November 3, 2011

How to get paid: invoicing practices for freelancers


As a freelancer, you may encounter clients who prefer to pay you as soon as the job is done, in cash, and receive an invoice afterwards. However, like a warm day in winter, they are few and far between. That’s why I have compiled a list of dos and dont's when it comes to standardizing your invoicing practices so that you get paid in a timely manner, and have a plan if you don’t.

1) From the actual invoice template to the day you send it out, standardize your templates and number them so that you can track the invoice # and correlate it to the day that you sent it out. This helps you keep track of how late you are getting paid, which may go against your collection agreement with the client.
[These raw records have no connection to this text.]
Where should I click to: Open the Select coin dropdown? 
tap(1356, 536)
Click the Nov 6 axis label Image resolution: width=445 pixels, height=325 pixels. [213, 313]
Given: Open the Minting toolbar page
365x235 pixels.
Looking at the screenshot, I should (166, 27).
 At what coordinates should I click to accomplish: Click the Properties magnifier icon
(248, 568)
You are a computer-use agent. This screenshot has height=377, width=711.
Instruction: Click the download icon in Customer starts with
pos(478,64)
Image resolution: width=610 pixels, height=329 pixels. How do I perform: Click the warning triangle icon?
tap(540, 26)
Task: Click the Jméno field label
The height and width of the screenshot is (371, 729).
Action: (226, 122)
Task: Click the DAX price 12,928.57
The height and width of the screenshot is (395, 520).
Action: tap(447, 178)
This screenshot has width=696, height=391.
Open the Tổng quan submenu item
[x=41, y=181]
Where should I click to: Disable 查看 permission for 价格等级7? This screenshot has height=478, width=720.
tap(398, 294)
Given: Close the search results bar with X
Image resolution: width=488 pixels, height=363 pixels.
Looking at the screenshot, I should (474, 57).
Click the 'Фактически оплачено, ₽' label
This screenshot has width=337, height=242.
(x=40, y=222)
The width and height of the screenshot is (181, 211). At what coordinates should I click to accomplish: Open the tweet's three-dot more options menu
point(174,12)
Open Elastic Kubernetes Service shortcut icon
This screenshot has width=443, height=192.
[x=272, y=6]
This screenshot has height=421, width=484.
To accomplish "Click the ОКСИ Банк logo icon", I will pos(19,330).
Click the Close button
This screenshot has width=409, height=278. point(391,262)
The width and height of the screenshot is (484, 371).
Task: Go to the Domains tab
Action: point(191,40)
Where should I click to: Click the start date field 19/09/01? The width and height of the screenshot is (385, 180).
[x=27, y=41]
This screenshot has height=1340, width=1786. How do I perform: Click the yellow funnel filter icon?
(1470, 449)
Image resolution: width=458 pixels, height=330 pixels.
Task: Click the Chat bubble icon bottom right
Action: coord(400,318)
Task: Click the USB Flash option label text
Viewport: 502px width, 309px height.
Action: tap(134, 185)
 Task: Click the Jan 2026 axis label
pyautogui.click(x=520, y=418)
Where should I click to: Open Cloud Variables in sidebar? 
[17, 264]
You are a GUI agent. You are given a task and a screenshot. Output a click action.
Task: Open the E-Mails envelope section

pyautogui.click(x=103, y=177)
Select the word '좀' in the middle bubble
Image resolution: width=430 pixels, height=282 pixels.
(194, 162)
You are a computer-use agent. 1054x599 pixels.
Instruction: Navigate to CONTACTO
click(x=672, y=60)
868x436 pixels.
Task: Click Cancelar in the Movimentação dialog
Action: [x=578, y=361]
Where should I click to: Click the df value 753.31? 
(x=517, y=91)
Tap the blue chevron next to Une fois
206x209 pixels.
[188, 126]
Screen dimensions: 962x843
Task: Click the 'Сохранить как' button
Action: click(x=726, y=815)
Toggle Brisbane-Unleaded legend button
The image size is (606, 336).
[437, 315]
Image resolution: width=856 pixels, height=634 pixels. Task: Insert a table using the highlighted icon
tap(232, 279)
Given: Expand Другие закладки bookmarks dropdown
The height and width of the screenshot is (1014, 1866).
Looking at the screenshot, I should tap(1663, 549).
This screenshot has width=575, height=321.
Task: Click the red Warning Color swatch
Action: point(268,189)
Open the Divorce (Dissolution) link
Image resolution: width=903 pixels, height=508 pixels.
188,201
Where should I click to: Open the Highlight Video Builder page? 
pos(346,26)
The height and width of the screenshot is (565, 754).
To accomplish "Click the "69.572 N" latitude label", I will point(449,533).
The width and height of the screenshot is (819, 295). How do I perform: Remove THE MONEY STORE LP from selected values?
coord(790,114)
2) Present a professional invoice. Sending a lack of information that your client may need to investigate to write you a cheque will probably result in you not getting paid as quickly as if the information was presented in a clear way.

Invoices should include: 



The date

A unique reference number

Your name and contact information

The client’s name and contact information

A description of services or products, usually broken down into specific charges

The date the project was delivered

The total amount charged

The acceptable methods of payment

The payment’s due date and information re: late fees


3) Set individual collection agreements with clients. They may need 90 days to turn around and have something approved and sent out, so be prepared to include that on the invoice and include interest percentages that will occur past the due date. Others are easily able to issue you a cheque or pay with cash within two weeks and 30 days, and the terms of these agreements should be discussed prior to sending the first invoice by presenting the client with a quote and some terms of what you would expect from the client at the first or second meeting.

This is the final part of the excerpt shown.